"Ce n'est pas une surprise que la Russie se rende sur le continent africain"

L’Afrique a assez de "souveraineté" pour déterminer, elle seule, "avec qui, quand et comment elle va entretenir des relations", a déclaré le chercheur sud-africain Mikatekiso Kubayi à Sputnik, commentant la dernière tournée de Sergueï Lavrov sur le continent et les critiques de Washington sur les activités russes en Afrique.
Sputnik
Le ministre russe des Affaires étrangères, Sergueï Lavrov, a achevé la semaine dernière une tournée en Afrique qui l’a mené en Afrique du Sud, en Eswatini, en Angola et en Érythrée.
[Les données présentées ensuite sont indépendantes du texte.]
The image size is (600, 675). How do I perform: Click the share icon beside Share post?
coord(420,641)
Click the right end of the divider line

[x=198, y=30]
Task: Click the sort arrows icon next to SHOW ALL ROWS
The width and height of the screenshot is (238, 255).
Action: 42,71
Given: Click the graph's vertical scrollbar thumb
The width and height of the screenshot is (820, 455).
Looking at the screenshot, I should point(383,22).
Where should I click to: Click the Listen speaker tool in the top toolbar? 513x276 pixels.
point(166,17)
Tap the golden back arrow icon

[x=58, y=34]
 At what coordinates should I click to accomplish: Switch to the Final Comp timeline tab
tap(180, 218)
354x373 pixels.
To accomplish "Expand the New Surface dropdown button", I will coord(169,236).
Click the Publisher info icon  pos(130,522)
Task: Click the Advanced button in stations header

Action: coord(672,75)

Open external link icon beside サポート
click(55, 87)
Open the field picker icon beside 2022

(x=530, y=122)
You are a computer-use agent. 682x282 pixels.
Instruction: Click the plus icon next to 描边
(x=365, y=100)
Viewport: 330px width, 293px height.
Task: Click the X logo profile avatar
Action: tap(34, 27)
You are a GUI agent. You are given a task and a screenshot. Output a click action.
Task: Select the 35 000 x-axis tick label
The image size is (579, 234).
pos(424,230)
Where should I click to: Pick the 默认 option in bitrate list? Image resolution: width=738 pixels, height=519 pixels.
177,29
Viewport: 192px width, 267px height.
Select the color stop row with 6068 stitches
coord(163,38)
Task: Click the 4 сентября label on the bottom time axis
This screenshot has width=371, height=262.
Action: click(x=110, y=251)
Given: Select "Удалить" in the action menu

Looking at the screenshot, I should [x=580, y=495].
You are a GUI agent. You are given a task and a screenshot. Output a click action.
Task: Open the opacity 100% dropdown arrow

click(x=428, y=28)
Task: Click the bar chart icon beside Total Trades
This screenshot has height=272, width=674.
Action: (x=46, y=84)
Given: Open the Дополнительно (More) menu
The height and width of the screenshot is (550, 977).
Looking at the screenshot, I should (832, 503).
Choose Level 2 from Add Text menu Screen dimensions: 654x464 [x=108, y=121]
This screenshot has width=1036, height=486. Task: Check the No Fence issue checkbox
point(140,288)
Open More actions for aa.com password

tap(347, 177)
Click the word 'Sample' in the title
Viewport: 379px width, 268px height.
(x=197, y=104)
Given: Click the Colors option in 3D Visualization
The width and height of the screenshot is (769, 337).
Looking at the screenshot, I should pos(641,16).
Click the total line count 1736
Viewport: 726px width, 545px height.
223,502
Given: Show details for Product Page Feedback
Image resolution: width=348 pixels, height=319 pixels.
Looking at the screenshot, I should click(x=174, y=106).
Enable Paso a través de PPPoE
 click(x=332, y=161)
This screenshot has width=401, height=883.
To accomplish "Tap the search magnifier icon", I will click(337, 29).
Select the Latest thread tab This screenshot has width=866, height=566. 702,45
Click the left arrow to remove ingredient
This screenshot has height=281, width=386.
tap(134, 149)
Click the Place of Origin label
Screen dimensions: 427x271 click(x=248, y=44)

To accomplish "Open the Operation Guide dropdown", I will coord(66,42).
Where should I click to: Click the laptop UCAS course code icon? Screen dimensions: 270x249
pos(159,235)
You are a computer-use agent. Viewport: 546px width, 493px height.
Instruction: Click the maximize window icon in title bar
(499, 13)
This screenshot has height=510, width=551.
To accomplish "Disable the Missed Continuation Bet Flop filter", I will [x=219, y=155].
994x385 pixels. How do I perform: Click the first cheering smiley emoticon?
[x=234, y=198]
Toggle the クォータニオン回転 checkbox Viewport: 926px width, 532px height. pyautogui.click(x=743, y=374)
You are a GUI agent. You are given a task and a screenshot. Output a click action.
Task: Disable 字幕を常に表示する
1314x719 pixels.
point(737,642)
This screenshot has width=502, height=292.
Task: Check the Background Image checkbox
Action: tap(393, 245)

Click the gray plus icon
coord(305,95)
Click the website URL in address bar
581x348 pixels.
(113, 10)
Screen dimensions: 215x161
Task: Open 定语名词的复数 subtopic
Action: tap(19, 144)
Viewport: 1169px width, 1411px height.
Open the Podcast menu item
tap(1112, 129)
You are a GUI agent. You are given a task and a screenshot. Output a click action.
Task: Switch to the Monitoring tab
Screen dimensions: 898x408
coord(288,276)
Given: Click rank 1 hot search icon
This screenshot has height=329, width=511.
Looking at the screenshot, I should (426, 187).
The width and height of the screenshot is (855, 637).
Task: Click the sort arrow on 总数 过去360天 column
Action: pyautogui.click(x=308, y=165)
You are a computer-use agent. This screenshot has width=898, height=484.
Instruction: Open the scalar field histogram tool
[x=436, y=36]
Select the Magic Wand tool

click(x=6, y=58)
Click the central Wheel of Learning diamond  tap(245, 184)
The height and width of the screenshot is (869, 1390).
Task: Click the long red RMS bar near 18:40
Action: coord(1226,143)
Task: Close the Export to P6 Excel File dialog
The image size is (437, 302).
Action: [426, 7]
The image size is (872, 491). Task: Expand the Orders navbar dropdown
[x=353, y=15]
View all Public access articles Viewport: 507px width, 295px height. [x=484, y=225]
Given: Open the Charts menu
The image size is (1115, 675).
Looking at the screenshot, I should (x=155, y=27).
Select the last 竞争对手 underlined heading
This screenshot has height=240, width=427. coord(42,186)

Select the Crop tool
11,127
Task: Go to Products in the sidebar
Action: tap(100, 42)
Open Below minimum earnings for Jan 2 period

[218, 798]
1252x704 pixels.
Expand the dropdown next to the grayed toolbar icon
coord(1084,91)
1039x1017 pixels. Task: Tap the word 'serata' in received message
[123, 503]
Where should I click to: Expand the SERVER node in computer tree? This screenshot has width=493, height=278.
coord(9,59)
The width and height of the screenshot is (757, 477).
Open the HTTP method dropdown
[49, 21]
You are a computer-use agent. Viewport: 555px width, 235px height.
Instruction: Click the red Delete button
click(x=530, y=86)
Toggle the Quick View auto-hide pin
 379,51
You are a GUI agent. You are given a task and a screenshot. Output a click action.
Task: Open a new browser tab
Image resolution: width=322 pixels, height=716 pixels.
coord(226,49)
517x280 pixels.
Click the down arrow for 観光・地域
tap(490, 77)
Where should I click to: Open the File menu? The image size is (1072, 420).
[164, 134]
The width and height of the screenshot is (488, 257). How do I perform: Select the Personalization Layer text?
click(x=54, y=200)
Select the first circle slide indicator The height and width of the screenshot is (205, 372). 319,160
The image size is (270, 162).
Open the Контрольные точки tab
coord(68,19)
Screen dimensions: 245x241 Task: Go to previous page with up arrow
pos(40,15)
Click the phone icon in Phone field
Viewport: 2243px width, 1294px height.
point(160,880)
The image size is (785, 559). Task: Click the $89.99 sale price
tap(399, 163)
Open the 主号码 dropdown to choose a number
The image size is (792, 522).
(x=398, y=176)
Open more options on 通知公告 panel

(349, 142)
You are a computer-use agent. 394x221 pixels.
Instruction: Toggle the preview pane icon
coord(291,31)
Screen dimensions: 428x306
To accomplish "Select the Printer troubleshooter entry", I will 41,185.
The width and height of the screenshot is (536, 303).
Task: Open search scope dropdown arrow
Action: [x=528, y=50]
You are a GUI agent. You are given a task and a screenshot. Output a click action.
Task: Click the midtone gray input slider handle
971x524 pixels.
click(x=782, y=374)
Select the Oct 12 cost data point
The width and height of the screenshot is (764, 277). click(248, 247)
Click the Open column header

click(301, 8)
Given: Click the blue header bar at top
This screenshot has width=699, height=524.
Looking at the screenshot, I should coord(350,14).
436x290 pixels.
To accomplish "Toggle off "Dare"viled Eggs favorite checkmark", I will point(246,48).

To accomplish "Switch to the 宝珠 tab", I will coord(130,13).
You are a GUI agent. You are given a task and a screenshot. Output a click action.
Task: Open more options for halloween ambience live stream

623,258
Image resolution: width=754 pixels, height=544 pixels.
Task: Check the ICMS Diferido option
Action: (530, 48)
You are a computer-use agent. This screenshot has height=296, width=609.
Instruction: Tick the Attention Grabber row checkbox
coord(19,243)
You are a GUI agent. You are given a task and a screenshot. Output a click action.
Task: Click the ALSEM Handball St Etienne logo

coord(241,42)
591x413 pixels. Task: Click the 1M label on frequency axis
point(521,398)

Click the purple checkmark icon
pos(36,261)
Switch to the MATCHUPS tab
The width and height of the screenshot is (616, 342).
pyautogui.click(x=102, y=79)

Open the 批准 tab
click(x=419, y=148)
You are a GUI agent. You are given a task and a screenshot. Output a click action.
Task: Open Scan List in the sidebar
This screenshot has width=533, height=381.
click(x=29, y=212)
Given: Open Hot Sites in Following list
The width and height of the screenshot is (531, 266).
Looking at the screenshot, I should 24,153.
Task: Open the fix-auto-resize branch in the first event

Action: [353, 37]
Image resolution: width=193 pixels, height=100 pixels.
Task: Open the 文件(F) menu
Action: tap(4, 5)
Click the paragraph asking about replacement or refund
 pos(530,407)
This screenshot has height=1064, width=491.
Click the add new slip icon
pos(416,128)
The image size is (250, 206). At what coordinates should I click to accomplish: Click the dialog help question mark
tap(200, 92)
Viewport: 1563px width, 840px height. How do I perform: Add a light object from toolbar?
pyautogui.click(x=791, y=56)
Alors qu’il s’agit de la deuxième visite du ministre sur le continent en six mois, Sputnik a interrogé Mikatekiso Kubayi sur cette intensification des contacts entre la Russie et les pays africains.
Ce chercheur, travaillant à l’Institut pour le dialogue mondial (IGD) et à l’Institut pour la pensée et la conversation panafricaines (IPATC) de Johannesburg, a estimé que l'approfondissement des relations avec la Russie est l'un des moyens pour le continent d’atteindre son objectif de développement.
M.Kubayi a notamment rappelé que Moscou et Pretoria avaient récemment commémoré le 30e anniversaire de leurs relations diplomatiques. Il faut retenir qu’à l’époque de l’apartheid, l'Union soviétique avait apporté au peuple sud-africain "un soutien et une assistance considérables à la cause de la liberté".
Il a tout de même appelé le continent à "être prudent" car "l'intimidation et l'imposition de la concurrence des grandes puissances sur le continent ne sont pas utiles aux objectifs de développement de l'Afrique".

L’opposition de Washington

Dans ce contexte, il a trouvé "problématique" une initiative législative de Washington visant à "contrer les activités russes malveillantes en Afrique".
"Quelle serait la définition ou les critères d'une ‘activité malveillante’ et qui serait chargé de les déterminer? L'Afrique n'a pas demandé à ce qu'on lui dise ce qu'est une activité malveillante sur son territoire et elle a certainement l'autorité et la souveraineté pour déterminer avec qui, quand et comment elle va entretenir des relations", a-t-il souligné.

Explorer le domaine militaire

Pour le chercheur, "ce n'est pas une surprise que la Russie se rende sur le continent et renforce ses relations diplomatiques" car "il y a beaucoup d'avantages mutuels qui peuvent être explorés". La prochaine tenue par l’Afrique du Sud d'exercices militaires conjoints avec les marines russe et chinoise en est un bon exemple.
"Cela n'a rien d'étrange si l'on considère les ambitions de l'Afrique du Sud dans le domaine de la construction navale, de l'économie maritime et de diverses autres activités."
M.Kubayi a noté que les exercices en question pourraient faire partie des efforts du continent africain de renforcer sa sécurité. "L'Union africaine cherche toujours à améliorer sa force d'intervention et à renforcer sa capacité à répondre aux défis internes".
Par cette raison la décision de l’Eswatini d’intensifier ses relations avec Moscou dans le domaine militaire semble logique, selon le chercheur, car cette monarchie est confrontée à plusieurs défis, dont un extrémisme violent.